__TASK STATEMENT__
What are the lines, written out exactly, from the one containing "[alt.text.label.Instagram] (226, 51)" to the end of the entries below? Include both ends and nothing more.

Collected data entries:
◆ ◆ ◆ ◆ ◆ ◆ ◆

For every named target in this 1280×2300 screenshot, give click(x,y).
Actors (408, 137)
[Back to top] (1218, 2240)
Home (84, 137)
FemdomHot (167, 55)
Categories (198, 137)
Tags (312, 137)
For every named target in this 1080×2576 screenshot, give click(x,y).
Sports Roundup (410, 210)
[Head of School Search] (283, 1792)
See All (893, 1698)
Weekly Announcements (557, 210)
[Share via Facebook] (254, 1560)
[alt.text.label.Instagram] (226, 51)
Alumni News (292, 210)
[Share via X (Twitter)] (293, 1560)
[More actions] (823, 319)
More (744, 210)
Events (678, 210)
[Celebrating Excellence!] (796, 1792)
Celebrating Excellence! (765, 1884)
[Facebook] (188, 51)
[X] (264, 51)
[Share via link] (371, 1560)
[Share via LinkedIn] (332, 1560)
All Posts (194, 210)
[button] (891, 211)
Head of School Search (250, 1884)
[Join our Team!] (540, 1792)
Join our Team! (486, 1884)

◆ ◆ ◆ ◆ ◆ ◆ ◆

__RESPONSE AREA__
[alt.text.label.Instagram] (226, 51)
Alumni News (292, 210)
[Share via X (Twitter)] (293, 1560)
[More actions] (823, 319)
More (744, 210)
Events (678, 210)
[Celebrating Excellence!] (796, 1792)
Celebrating Excellence! (765, 1884)
[Facebook] (188, 51)
[X] (264, 51)
[Share via link] (371, 1560)
[Share via LinkedIn] (332, 1560)
All Posts (194, 210)
[button] (891, 211)
Head of School Search (250, 1884)
[Join our Team!] (540, 1792)
Join our Team! (486, 1884)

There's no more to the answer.